┏━━

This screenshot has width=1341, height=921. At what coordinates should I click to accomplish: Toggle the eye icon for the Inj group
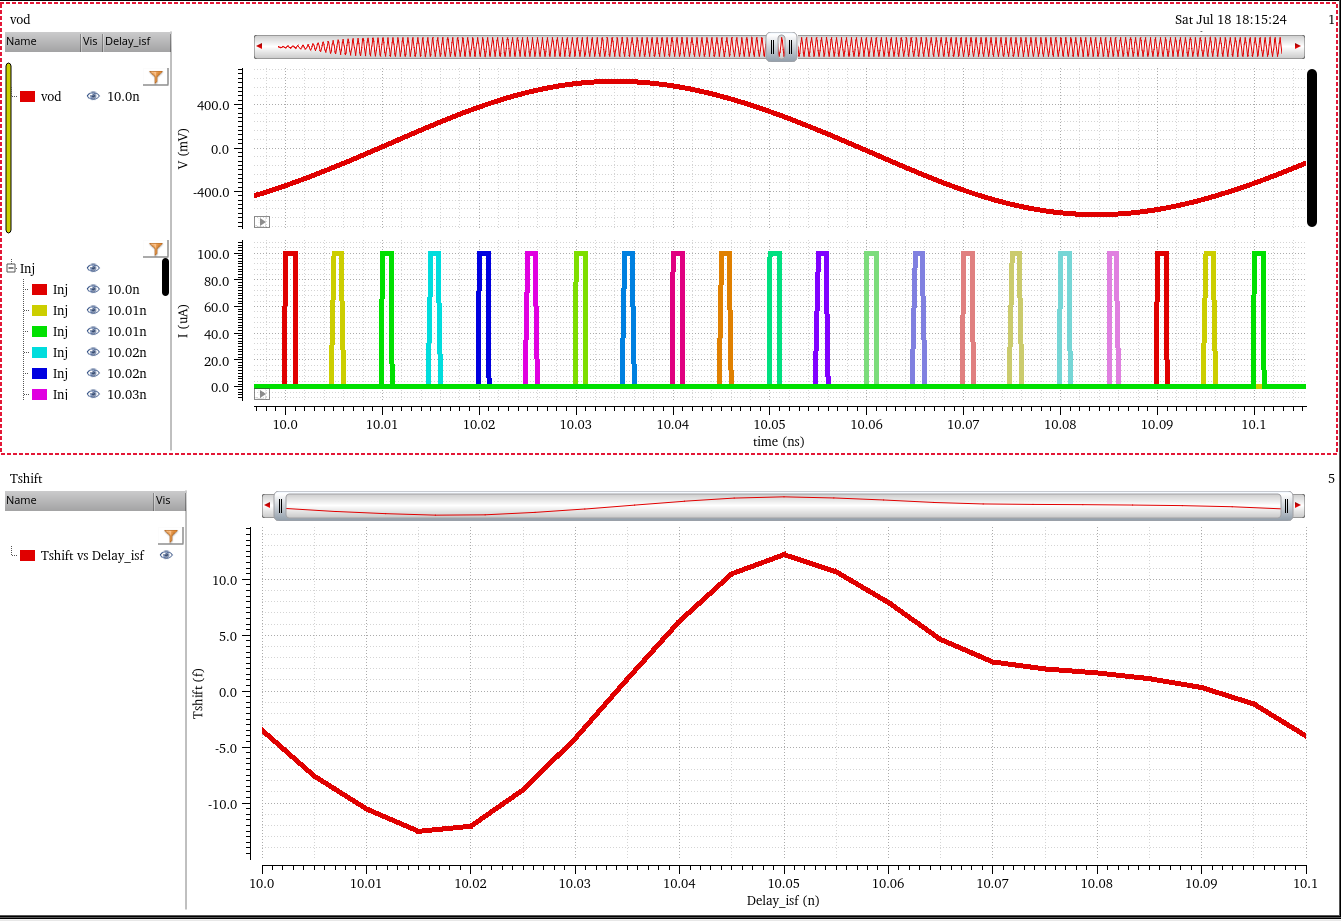[x=93, y=268]
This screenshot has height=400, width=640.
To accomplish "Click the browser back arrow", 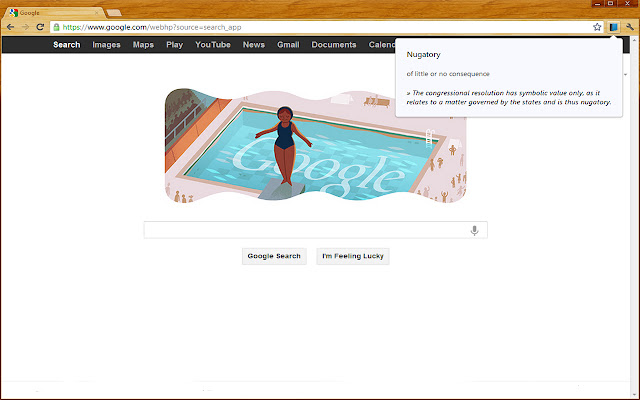I will (11, 27).
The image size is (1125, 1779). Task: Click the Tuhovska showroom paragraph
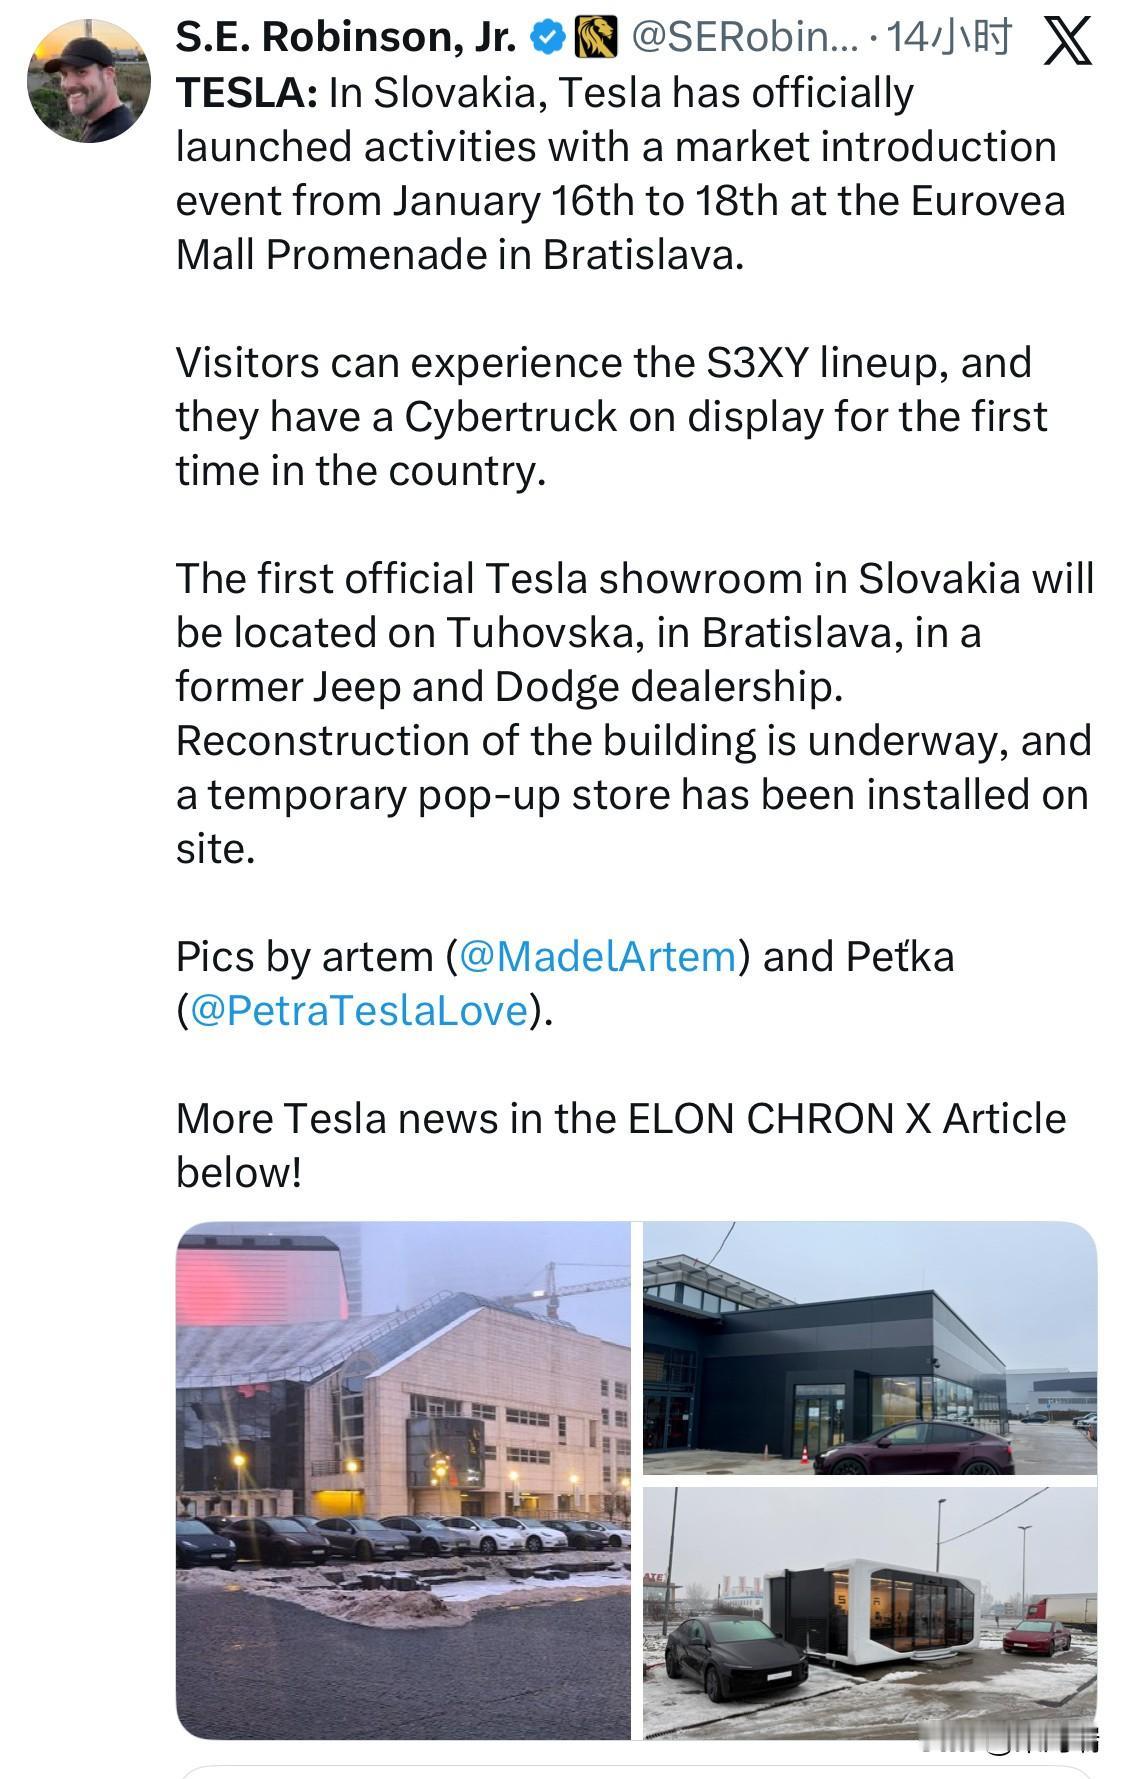pyautogui.click(x=634, y=713)

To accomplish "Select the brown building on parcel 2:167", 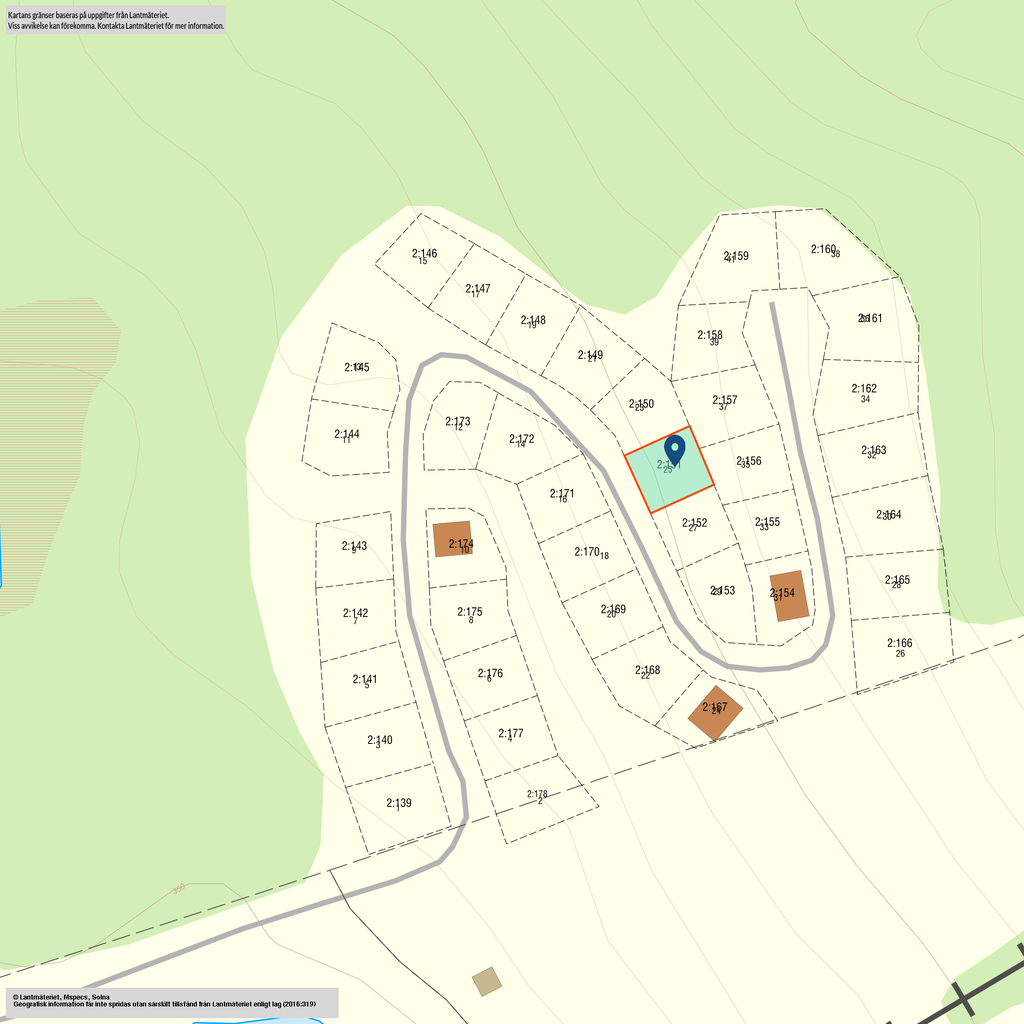I will tap(715, 713).
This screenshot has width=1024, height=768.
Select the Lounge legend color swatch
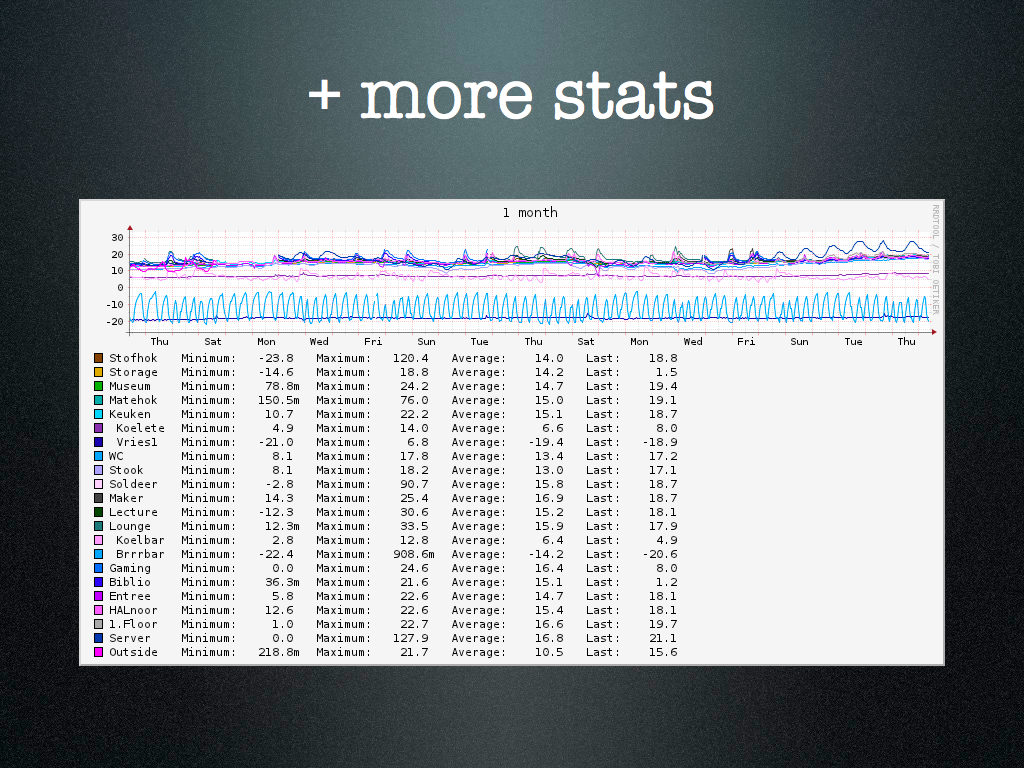click(98, 526)
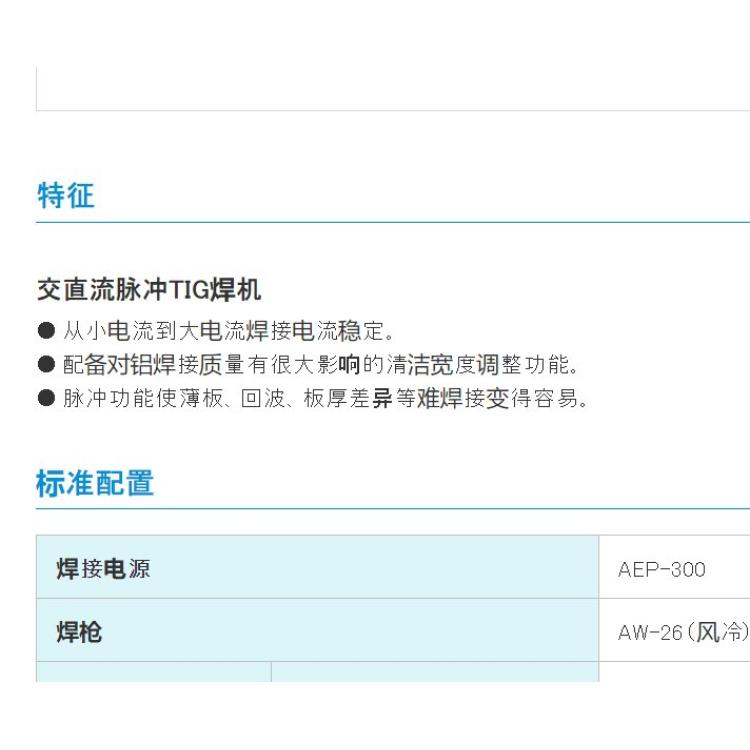Click the 特征 section heading
This screenshot has width=750, height=750.
pos(66,196)
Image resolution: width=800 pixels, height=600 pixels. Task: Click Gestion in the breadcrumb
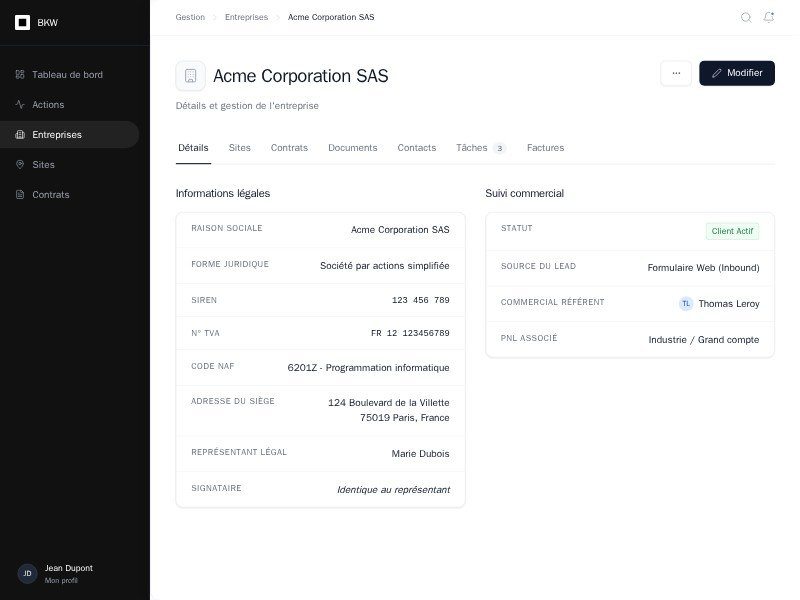tap(190, 17)
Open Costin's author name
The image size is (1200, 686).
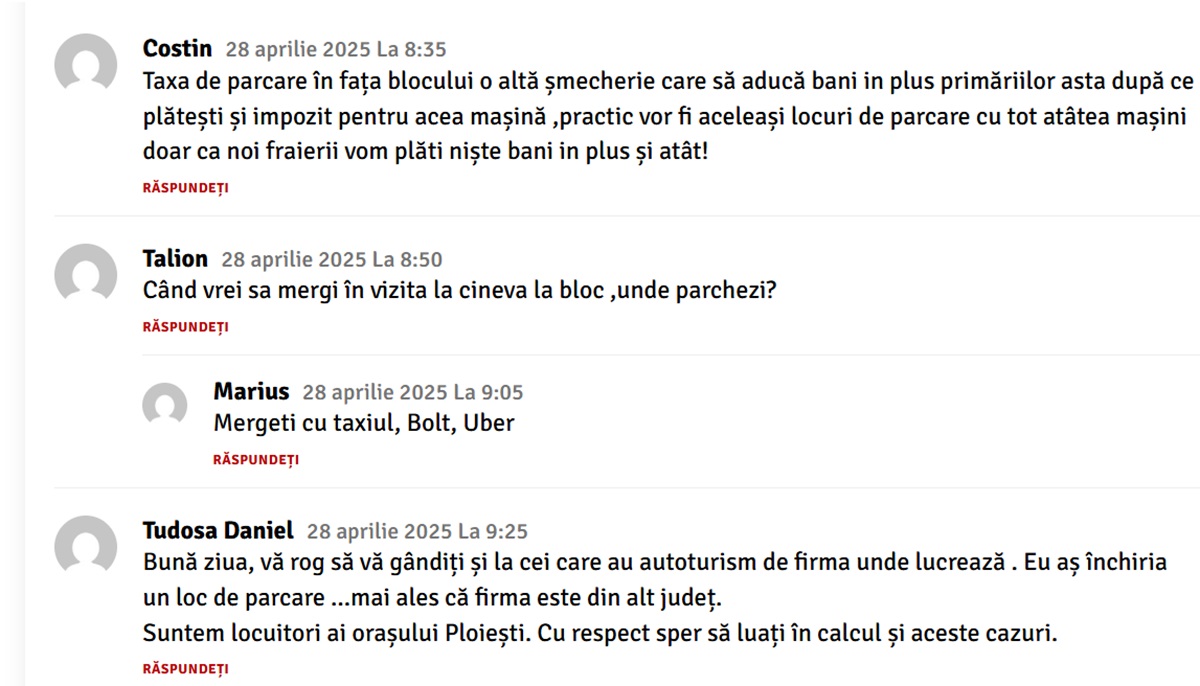pos(178,48)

┗━━

• [INSTRUCTIONS FOR THE TASK]:
Return the lines exactly, from the one containing "Image resolution: width=800" through the last line above, including both ends and excluding every picture.

• [YOUR SOLUTION]:
Image resolution: width=800 pixels, height=600 pixels. Task: Click Gestion in the breadcrumb
tap(190, 17)
Open Costin's author name
The image size is (1200, 686).
pos(178,48)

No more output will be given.